==== AANGELEVERDE TEKST ====

| |
| |
| |
De geschiedenis der ideeen en de studie van de literatuur
WEINIG schrijvers hebben zo duidelijk de grens getrokken tussen de literatuur als studieobject en de literatuur als aesthetisch genieten als professor Arthur O. Lovejoy in zijn merkwaardig boek The Great Chain of Being. A Study of the History of an Idea (Cambridge, Massachusetts, 1936, 3de druk 1948). Het zijn wellicht de kunstenaars zelf nog die Lovejoy zullen beamen, wanneer hij reeds op de eerste bladzijden van zijn studie verklaart dat de studie van de literatuur hoofdzakelijk moet gericht zijn op de onthulling van haar gedachte-inhoud, omdat de literatuur de neerslag is van de ontwikkeling der ideeën, die de menselijke gevoelens hebben beheerst. Het is vanzelfsprekend dat studie ook het aesthetisch genieten kan verhogen of helpen, maar in laatste instantie zal zij vooral bestaan in het opsporen van gedachten, kenmerkend voor een bepaalde generatie, en het is dan wel zo dat de meest concrete levenshouding van een generatie ons wordt aan de hand gedaan door de litteraire kunst. Vandaar dat Lovejoy heeft getracht aan de literatuurstudie een nieuwe richting te geven door leidende ideeën bij de kunstenaars op te sporen om aldus de wijsgerige achtergrond van de literatuur te kunnen bepalen.
De grote gedachte waarvan Lovejoy bij het samenstellen van zijn boek is uitgegaan, is wat hij de Grote Keten van het Zijnde noemt, naar een zinsnede ontleend aan het bekende Essay on Man van de dichter Alexander Pope (1688-1744). Wat hiermee bedoeld wordt kunnen we verduidelijken door Pope zelf aan het woord te laten (vertaling van mij, niet volledig metrisch):
Zie doorheen lucht en oceaan en aarde,
D'Al-stof tot leven en geboorte barstend.
Opwaarts, hoe hoog schrijdt 't leven!
Rondom, hoe ver! hoe diep boort 't zich niet!

====

VRAGEN EN OPDRACHTEN:
(A) Aan welk werk en welke dichter ontleent Lovejoy volgens de tekst over de geschiedenis der ideeën de zinsnede "de Grote Keten van het Zijnde"?
(B) Geef alle jaartallen die in de tekst over de geschiedenis der ideeën voorkomen.
(C) Schrijf de tekst over de geschiedenis der ideeën verder, aansluitend op het laatste vers.

==== BRONFRAGMENT ====

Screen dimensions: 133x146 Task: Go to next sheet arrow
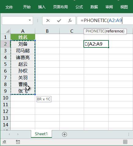(x=18, y=134)
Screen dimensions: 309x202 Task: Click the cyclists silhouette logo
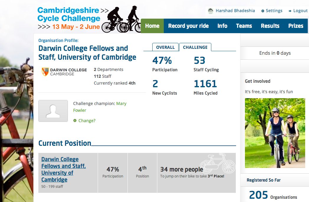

====

ANTWOORDEN:
(A) Aan het Essay on Man van de dichter Alexander Pope.

(B) 1936, 1948, 1688, 1744

(C)
Grote Keten van 't Zijnde! die van God begon
Etherische zielen, engel, mens, dier,
Vogel, vis, insect omvat, en wat oog noch
Vergrootglas kan zien; van Oneindig tot U,
Zoals Lovejoy aan toont hebben we bij Pope te doen met een idee die blijkbaar vele generaties van kunstenaars en wijsgeren heeft gefascineerd. Het heelal wordt volgens de idee van de Grote Keten opgevat als een ontzaglijk lange keten van scheppingen, gaande van het onbeduidendst bestaande ding tot aan het hoogst denkbare wezen, doorheen alle mogelijke graden van volmaakt- | |
| |
heid. De Keten strekt zich uit van het Niets tot het Goddelijke, zoals Pope het uitdrukt, en de schakels ervan worden gevormd door wezens, die geleidelijk langs de Keten opklimmen. De plaats van de mens in die Keten is ongeveer in het midden - hoewel volgens vele denkers de mens nog heel wat beneden dit midden staan kan, vermits wezens hoger dan de mens heel wat talrijker moeten zijn dan de lager staande, gezien nog een enorme afstand de mens van God moet scheiden. De mens bezit de gave van de rede, streeft naar de hogere zijnssferen, maar is toch terzelfdertijd een dier, een waar knooppunt tussen het dierlijke en het Goddelijke.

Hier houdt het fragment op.